On the one hand, the present invention provides one kind being based on redox graphene comprising the group of following weight percent
Point:
Further, above-mentioned one kind includes following components in percentage by weight based on redox graphene:Aoxidize stone
Black alkene 0.05-0.1%;Cuprous halide 0.15-0.2%;Concentrated hydrochloric acid 7.6-9%;Deionized water 90.75-92.15%.
Further, above-mentioned one kind includes following components in percentage by weight based on redox graphene:Aoxidize stone
Black alkene 0.08-0.1%;Cuprous halide 0.17-0.2%;Concentrated hydrochloric acid 8-8.95%;Deionized water 90.75-91.75%.

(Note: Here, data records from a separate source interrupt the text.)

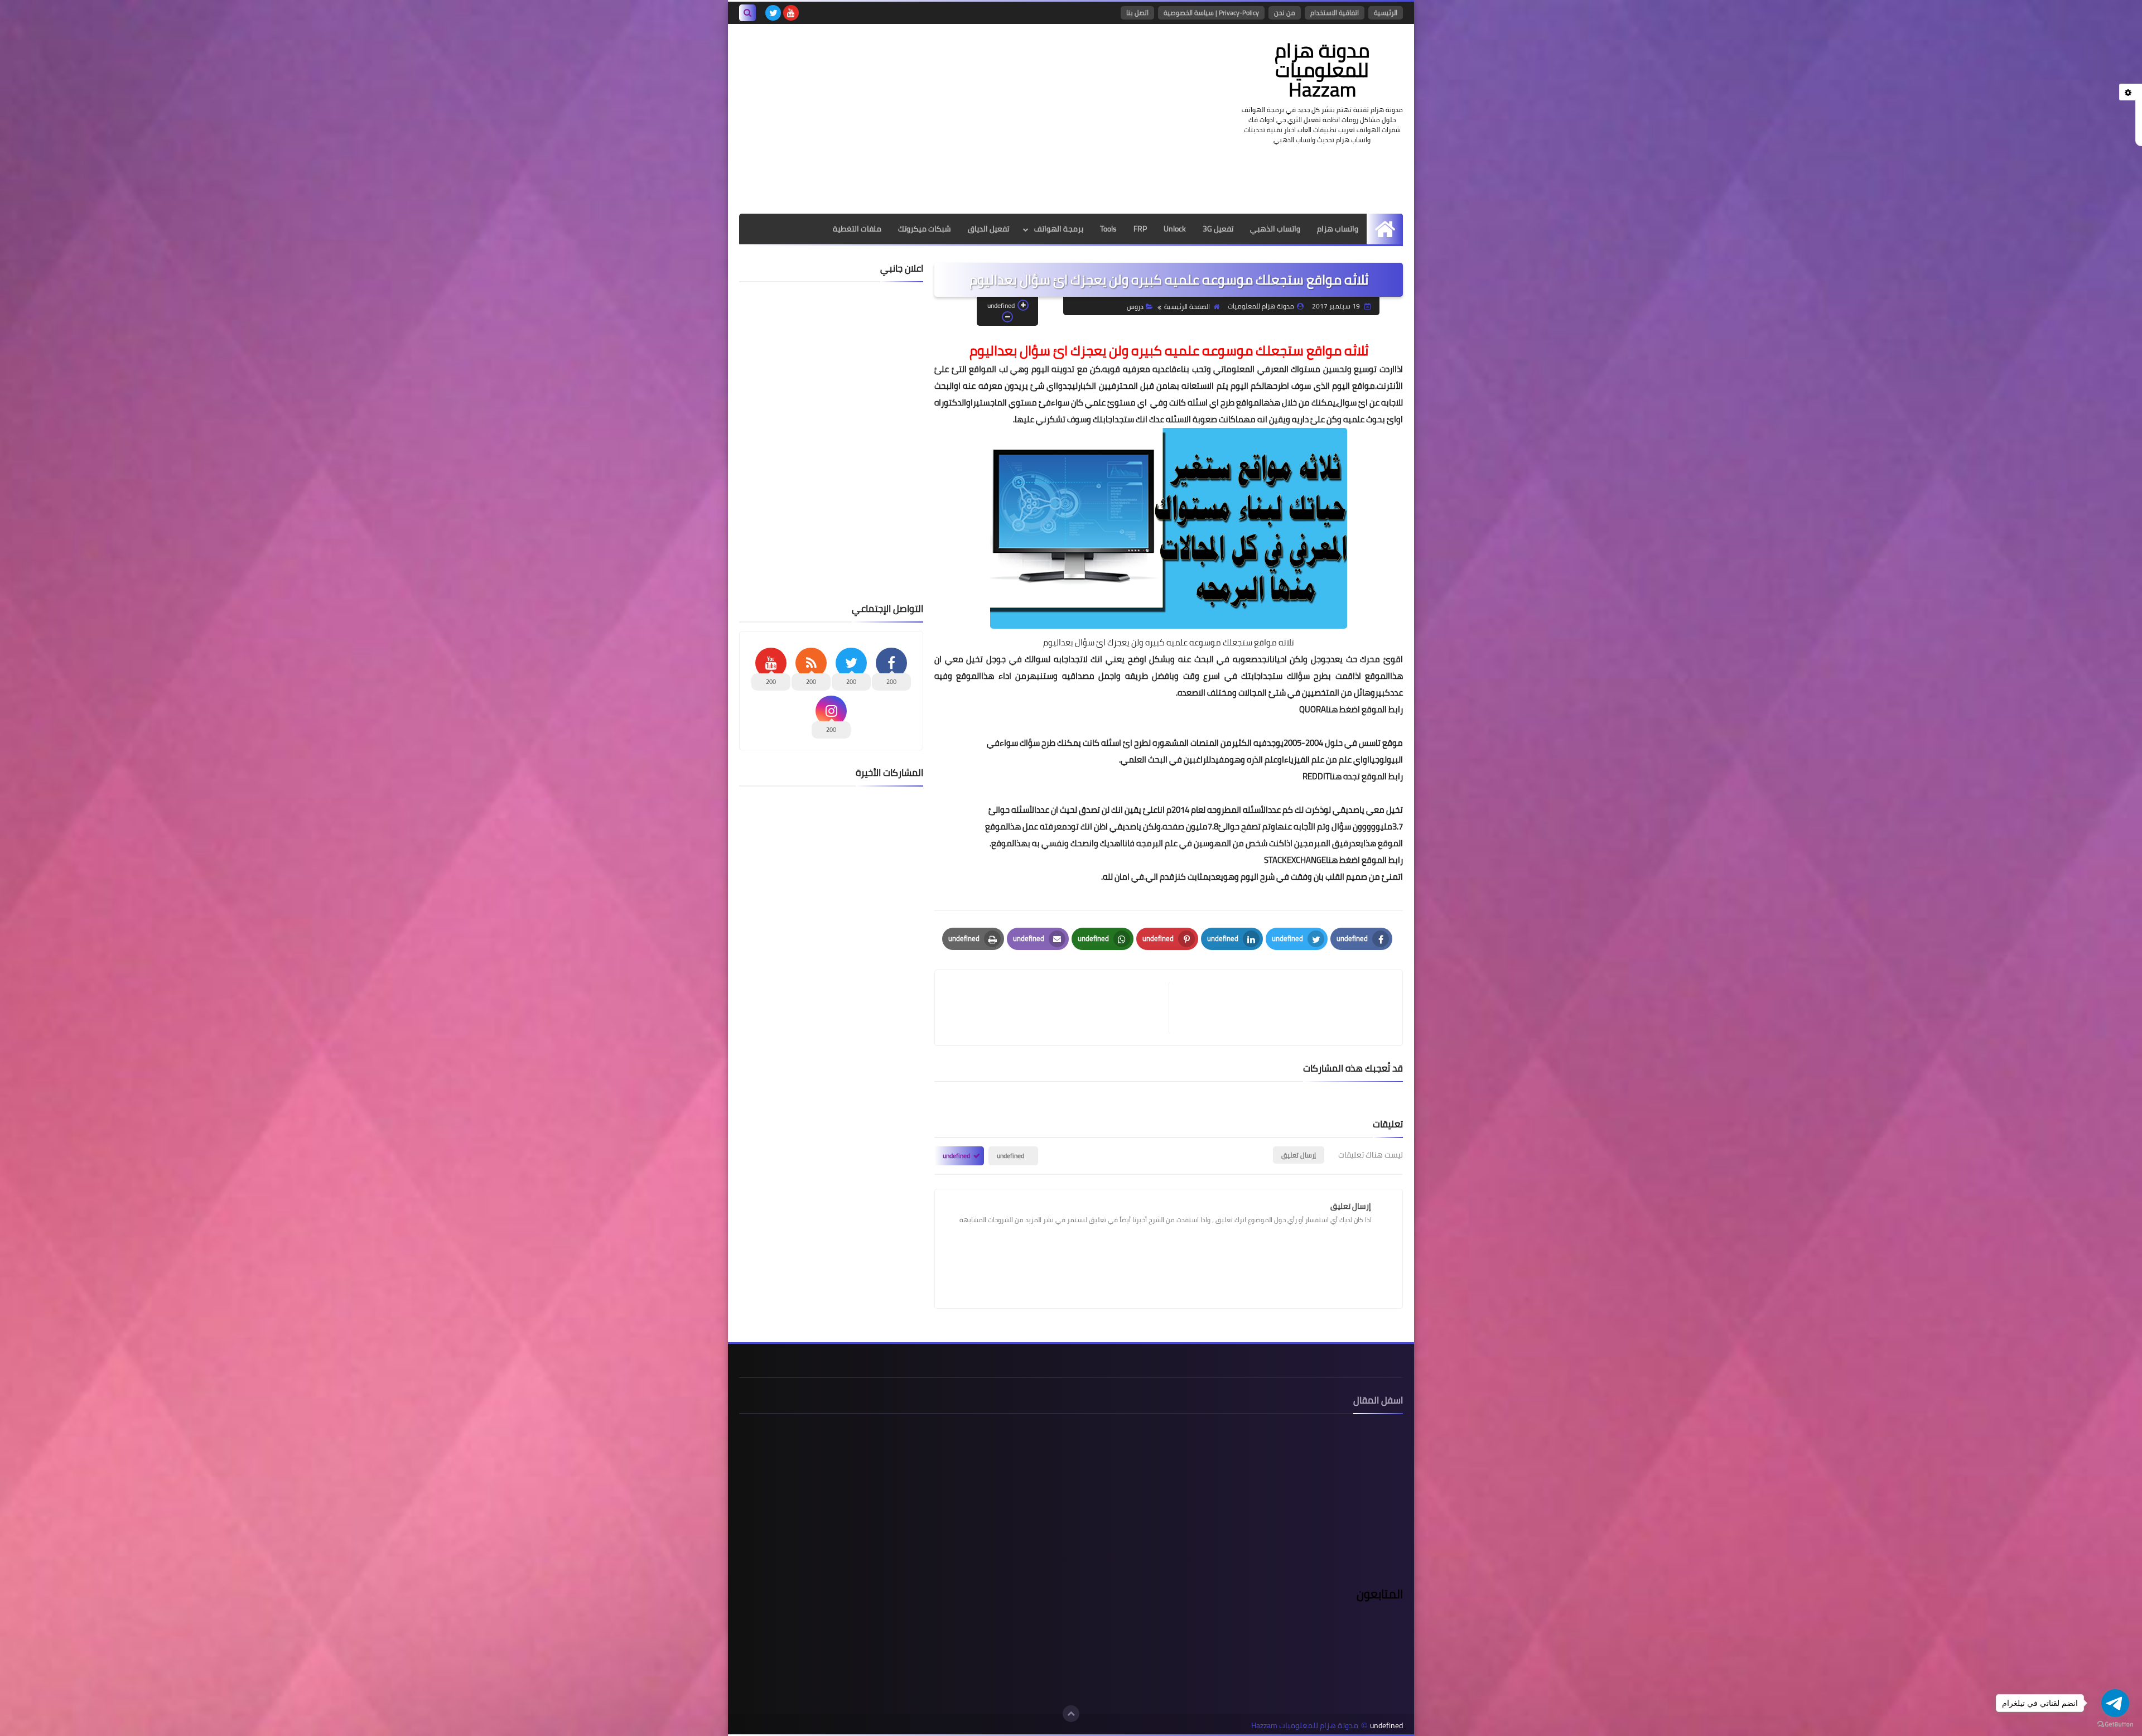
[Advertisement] (942, 119)
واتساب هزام (1337, 228)
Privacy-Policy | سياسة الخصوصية (1211, 12)
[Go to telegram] (2115, 1703)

Further, above-mentioned one kind includes following components in percentage by weight based on redox graphene:Aoxidize stone
Black alkene 0.09%;Cuprous halide 0.18%;Concentrated hydrochloric acid 8.5%;Deionized water 91.23%.
On the other hand, the present invention provides a kind of preparation methods based on redox graphene comprising:
1) according to above-mentioned proportioning, cuprous halide is added at least 1/6th deionized water, and added thereto
Enter concentrated hydrochloric acid, until solid is completely dissolved, forms cuprous halide solution;
2) according to above-mentioned proportioning, graphene oxide is scattered at least 5/6ths deionized water, is ultrasonically treated
Graphene oxide dispersion is formed, then the rear cuprous halide solution that step 1) is added and prepares is heated;
3) product of step 2) is subjected to vacuum pumping rate, with, again with pure water to neutrality, being put into baking oven after salt acid elution
Middle drying, finally obtains graphene.
Further, above-mentioned cuprous halide is stannous chloride, cuprous bromide or cuprous iodide.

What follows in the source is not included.